吉田クリニック 院長のドタバタ日記

日頃の診療にまつわることや、お知らせ、そして世の中の出来事について思うところ書いています

桂歌丸師匠逝去

2018年07月04日 06時19分44秒 | 日記
 昨日、歌丸師匠がなくなった。生前の映像が流れたがCOPDを長らく患っていたとのこと。この疾患は労作時の息切れから、末期は喋るだけでも息切れがしてうまく会話ができないことも多い。
 最後は高座でも経鼻カニュレから酸素投与しながら落語をしていた。これには恐れ入った。もうすでに喋るだけでも苦しい状況である。
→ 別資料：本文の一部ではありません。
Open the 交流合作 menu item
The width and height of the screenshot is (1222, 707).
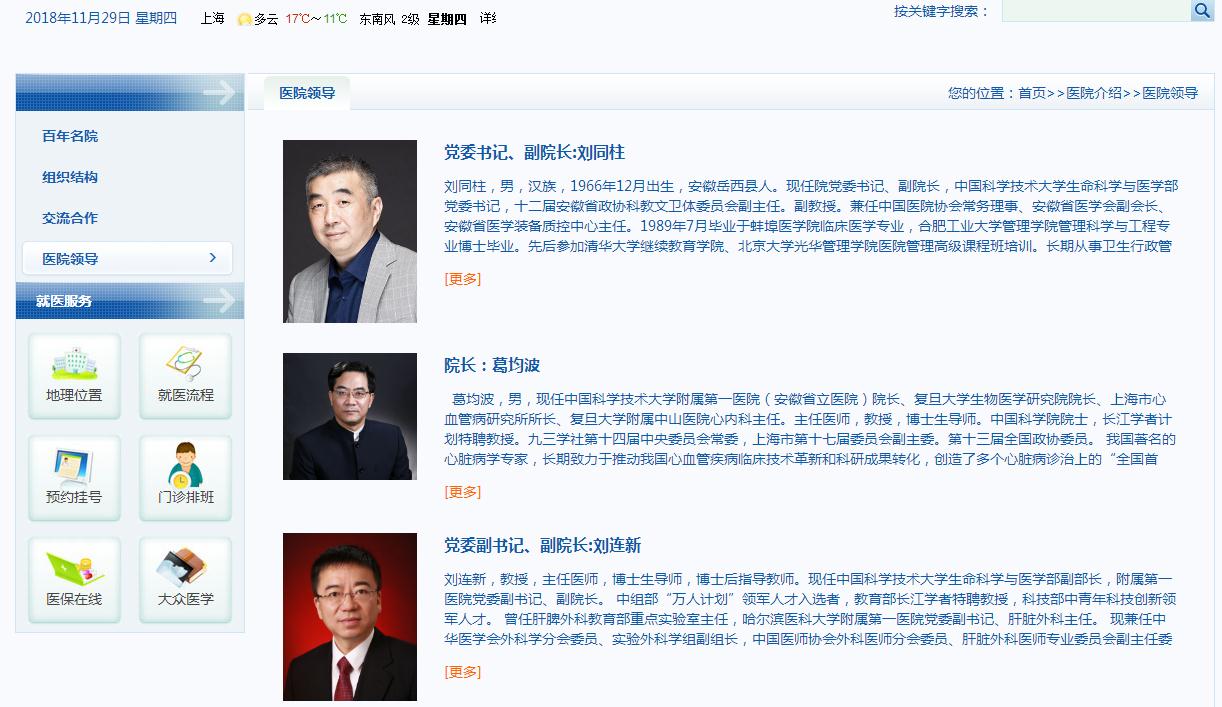point(70,218)
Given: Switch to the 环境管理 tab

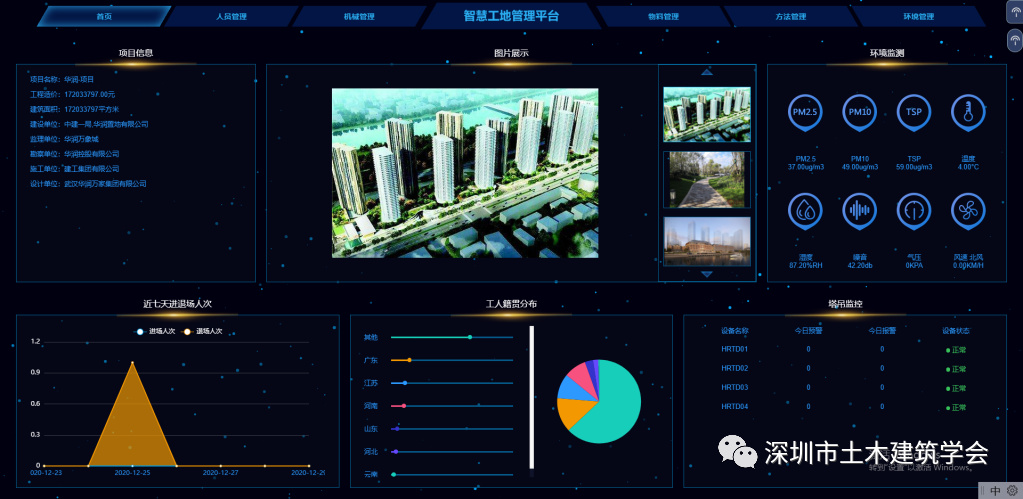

しかし澱みなく、滑舌もよく、一語一語明瞭に言葉を聞くことができた。とてもじゃないけどあの病状では会話もままならないはずである。それが人に話をきちんと伝えられるだけの力が(残っているはずがないのに)残っているとは驚いたのである。
 落語が好き・・・だけではできるものでもない。人に何かを伝えたいという気持ちだけでもできるものでもない。あれだけのことができたというのは一体何だったんだろう? 落語という職業は人を笑わせるという柔らかいイメージのため誤魔化されているが、実はその陰に隠れた鬼気迫るほどのプロ精神としかいいようがない。